What you need to do
Please copy the records exactly as they appear, with all pictures left out.

(Beginning of Supplied material)

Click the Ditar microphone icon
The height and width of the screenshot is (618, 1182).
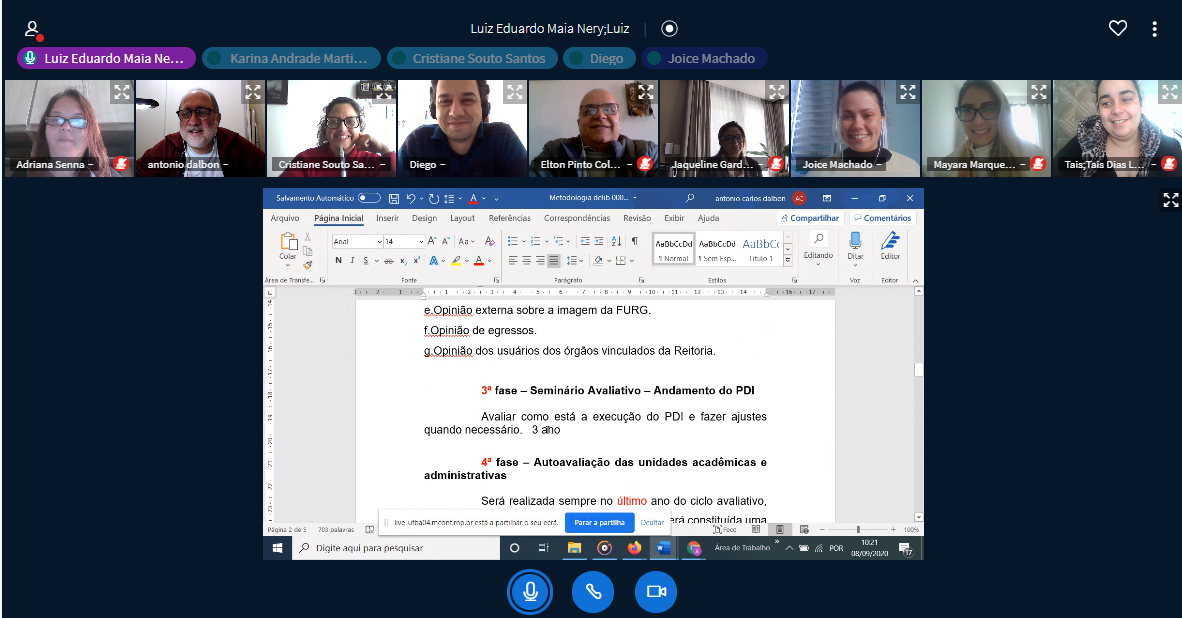855,241
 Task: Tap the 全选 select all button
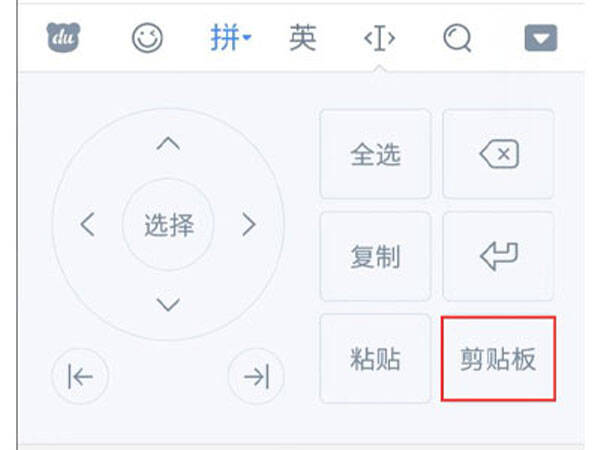(x=375, y=154)
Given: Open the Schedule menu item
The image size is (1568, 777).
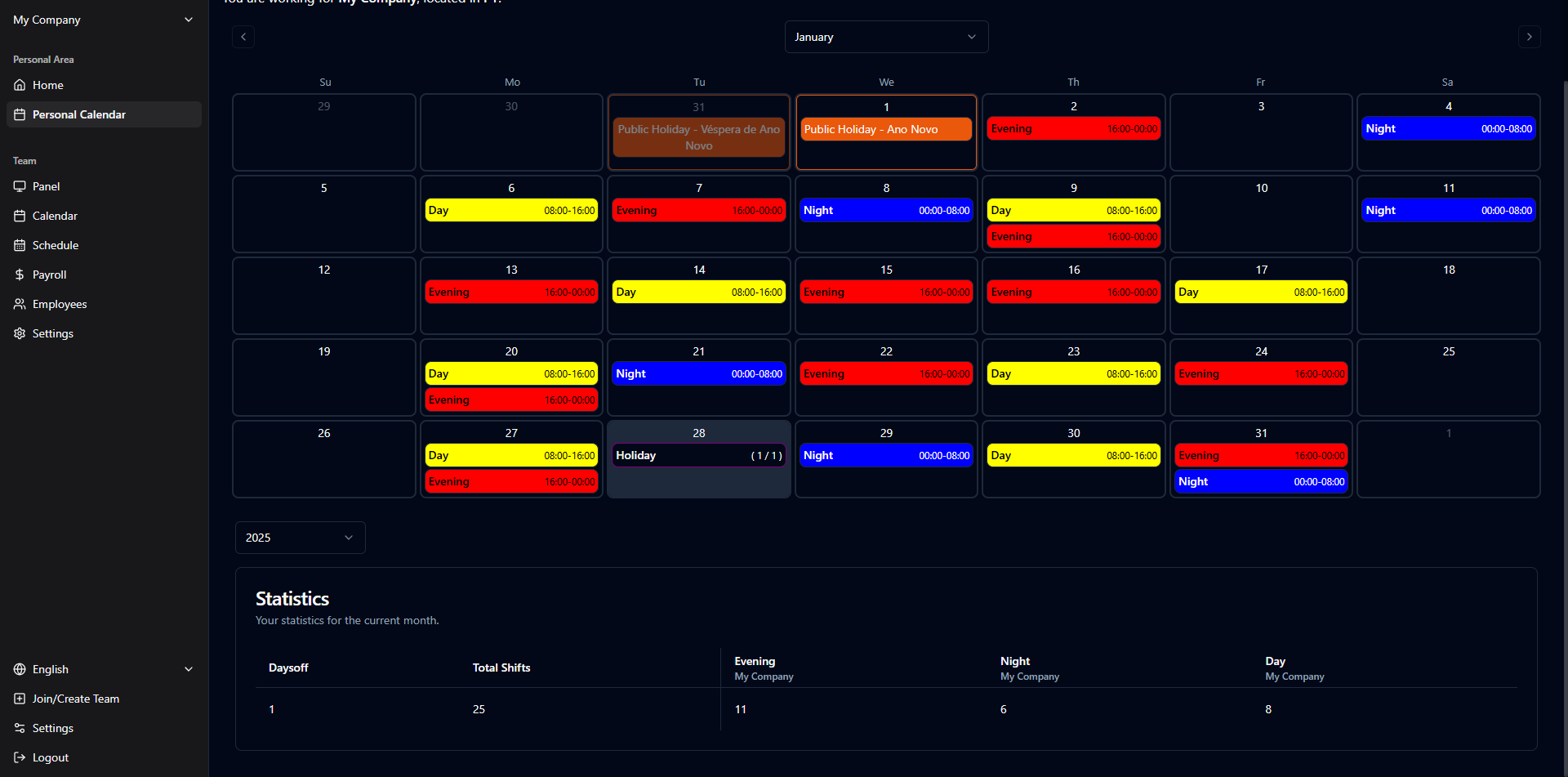Looking at the screenshot, I should (x=55, y=245).
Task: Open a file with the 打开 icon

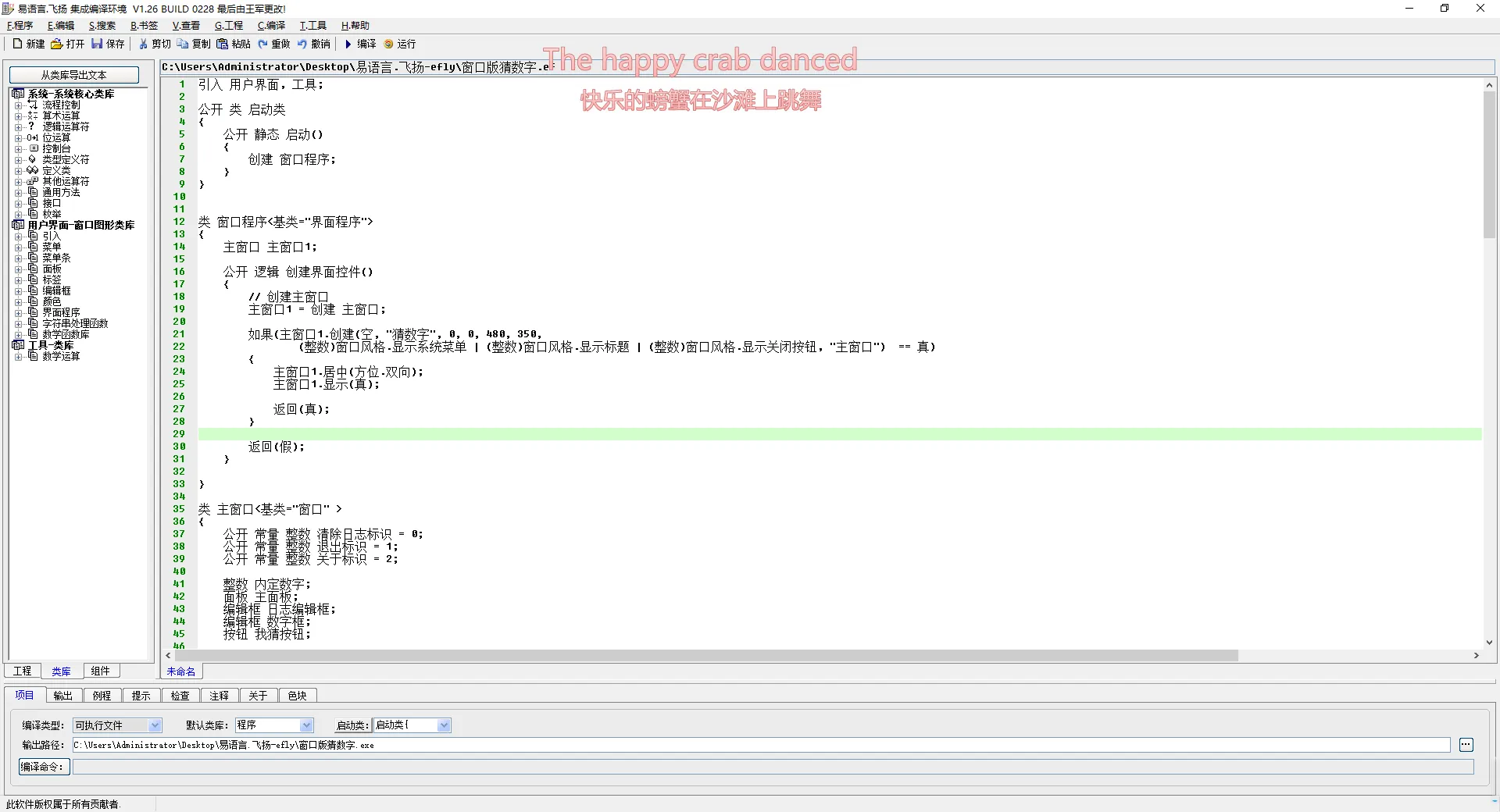Action: [57, 44]
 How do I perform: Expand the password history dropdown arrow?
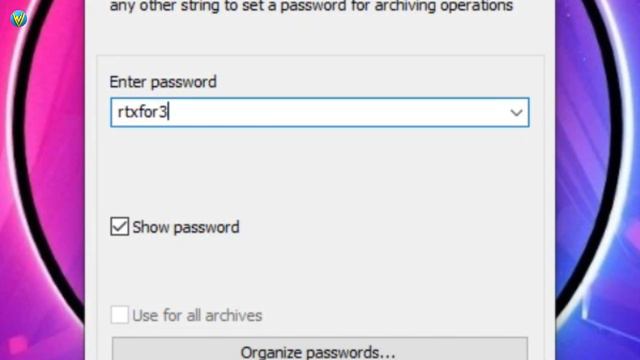tap(516, 112)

(End of Supplied material)

Answer to this exercise
Click the Ditar microphone icon
The height and width of the screenshot is (618, 1182).
855,241
 Task: Tap the 全选 select all button
(x=375, y=154)
Given: Open the Schedule menu item
The image size is (1568, 777).
Looking at the screenshot, I should (x=55, y=245).
Task: Open a file with the 打开 icon

Action: [57, 44]
 How do I perform: Expand the password history dropdown arrow?
tap(516, 112)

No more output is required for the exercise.